> **TEXT EXTRACT**:
···

To wit, most Chinese factories are far from centrally located. According to Don DePalma, president and chief research officer at Common Sense Advisory, a research and consulting firm based in Lowell, Mass. that aims to increase the quality of international business, “The reality probably is, the factories that you’re operating in are not in the first-tier cities … but are probably in the third- and fourth-tier cities where labor is cheaper. And those are places where ‘you can’t get there from here.’”

Although Ellis manufactures his entire product line in the United States, he has a sense of how the recalls will affect promotional products suppliers and distributors, whether they import or not. “First, companies with very high brand equity values may be reluctant to trust our distributors to provide products that are free from defects. This may result in reduced demand …” He went on to say the potential for injury as well as significant financial liability for those involved in a recall will also contribute to a modicum of instability in the industry moving forward. However, he has hopes that China will respond from the market pressure to develop higher standards.

Yet, until that happens—and even after it does—the burden of stewardship falls squarely on the shoulders of the company that puts out the product. DePalma maintained that it will cost more for companies to adhere to more stringent corporate principles, but in the long run, the potential for brand damage is too great not to.

Outsourcing Infrastructure

Whether you’ve already gone overseas, are weighing the advantages or considering a partnership with a company that is doing either of the above, the tips below are good starting points to ensure safety and quality assurance at every turn.

• Develop a code of ethics and stick to it. This step is simple. If your company does not have corporate moral code, create one. Determine the values upper management wishes to uphold and keep the line firm through every offshoot of the company. Alexander discussed some common elements in the factories he uses that ensure the working conditions are above reproach—that they are safe, clean, pay fair wages and are free of child labor. This is an important way to do due diligence with regard to offshore manufacturing, and as an added benefit, it helps maintain brand integrity.

···

> **MATERIAL**:
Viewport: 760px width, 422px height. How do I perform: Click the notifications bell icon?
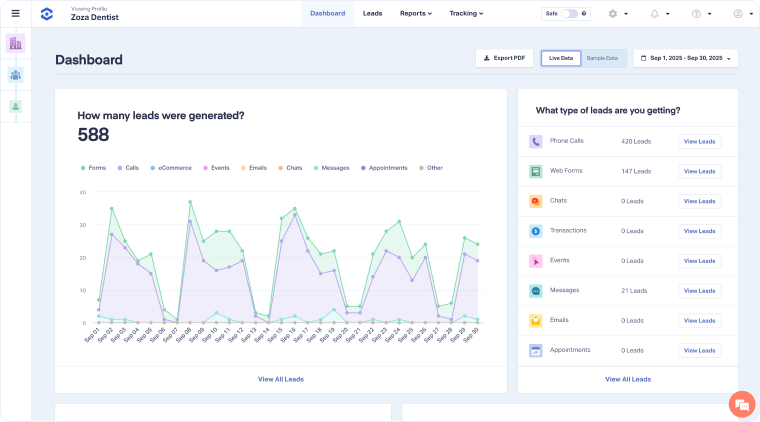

···

> **WORK INSTRUCTIONS**: Reproduce the passage of the overseas manufacturing article that begins with "Whether you’ve already" and ends with "maintain brand integrity.".

> **EXERCISE ANSWER**:
Whether you’ve already gone overseas, are weighing the advantages or considering a partnership with a company that is doing either of the above, the tips below are good starting points to ensure safety and quality assurance at every turn.

• Develop a code of ethics and stick to it. This step is simple. If your company does not have corporate moral code, create one. Determine the values upper management wishes to uphold and keep the line firm through every offshoot of the company. Alexander discussed some common elements in the factories he uses that ensure the working conditions are above reproach—that they are safe, clean, pay fair wages and are free of child labor. This is an important way to do due diligence with regard to offshore manufacturing, and as an added benefit, it helps maintain brand integrity.